Keluarga adalah Istana Paling Indah
Oleh O. Solihin
Waktu saya kecil inget banget, meski awalnya nggak paham kenapa orang tua saya cerewet banget melarang saya berantem dengan kawan main, melarang saya supaya jangan masuk rumah orang sembarangan tanpa diizinkan pemiliknya, menganjurkan saya untuk sopan santun kalo bermain, seringkali amat bawel dengan meminta supaya saya hormat sama orang yang lebih tua, supaya meminta maaf kalo memang saya bersalah. Wah, banyak banget deh aturannya. Saya sih nurut aja, meski nggak tahu ‘hikmah’ apa di balik semua larangan dan perintahnya. Saya berusaha untuk merealisasikan pesan tersebut tanpa pernah ngerti rencananya. Polos abis, nggak tahu apa-apa.
Nah, waktu besar dan udah bisa ngaji, karena suka ikut ke surau bareng anak-anak yang lain, pak ustadz ngasih penjelasan tentang banyak hal dari semua yang diajarkan orang tua saya di rumah. Ya, entah orang tua saya nggak mau ngejelasin karena mungkin percuma karena saya masih kecil, atau bisa juga kesulitan menerjemahkannya. Tapi yang pasti, sampe sekarang pelajaran itu amat berkesan bagi saya.
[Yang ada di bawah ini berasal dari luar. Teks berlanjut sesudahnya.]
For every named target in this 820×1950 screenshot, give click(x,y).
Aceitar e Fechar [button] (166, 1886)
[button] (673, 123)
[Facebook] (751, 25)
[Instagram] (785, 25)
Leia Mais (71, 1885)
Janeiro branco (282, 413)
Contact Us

Nah, udah gedean dikit (baca: baligh), baru tahu bahwa memang sopan santun, berbuat baik sama keluarga dan juga kepada teman, menolong orang lain, menghargai dan menghormati sesama bukan semata sikap moral, tapi memang adalah hukum syara, alias memang ada dasar hukumnya yang diajarkan dalam Islam. Begitu kata pak ustadz suatu saat. Aduh, nambah neh wawasan.
Kita semua mendambakan keluarga yang baik-baik. Ayah bertanggung jawab, ibu perhatian, kakak penyayang, adik juga penurut. Nenek dan kakek menikmati masa tuanya dengan melihat perkembangan pribadi anak dan cucunya dengan baik. Keluarga penuh ceria, saling mengingatkan, mengamalkan ajaran-ajaran Islam dengan penuh ketaatan. Duh, indah banget deh. Pantes aja kalo Rasulullah mengilustrasikan kehidupan keluarga beliau yang penuh dengan keharmonisan, kebahagiaan, ketenangan, sakinah, mawaddah, dan rahmah dengan ungkapan Baitiy jannatiy alias rumahku, surgaku.
Bersama keluargalah kita lebih banyak berinteraksi, bersama keluarga pula kita lebih banyak punya waktu untuk belajar tentang makna hidup. Allah Ta’ala berfirman:
وَلْيَخْشَ الَّذِينَ لَوْ تَرَكُوا مِنْ خَلْفِهِمْ ذُرِّيَّةً ضِعَافًا خَافُوا عَلَيْهِمْ فَلْيَتَّقُوا اللَّهَ وَلْيَقُولُوا قَوْلاً سَدِيدًا
“Dan hendaklah takut kepada Allah, orang-orang yang seandainya meninggalkan di belakang mereka anak-anak yang lemah (iman, ilmu, dan amal), yang mereka khawatir terhadap kesejahteraan mereka, oleh sebab itu hendaklah mereka bertakwa kepada Allah dan hendaklah mereka mengucapkan perkataan yang benar.” (QS an-Nisâ’ [4]: 9)
Kita semua berharap punya keluarga yang sakinah, mawaddah, dan rahmah. Kalo ada konflik, kita selesaikan baik-baik. Jangan sampai hawa nafsu yang jadi panglima, tetapi keikhlasanlah yang kita ke depankan. Konflik bukan berarti bencana, tapi konflik itu ibarat kerikil kecil yang bisa mendewasakan kita semua. Tapi yang pasti, taburkan ajaran Islam di dalam keluarga kita, insya Allah berkah. Yuk, kita bangun istana paling indah dalam hidup ini.
Syukur-syukur bisa dengan lega menyebut: rumahku, surgaku.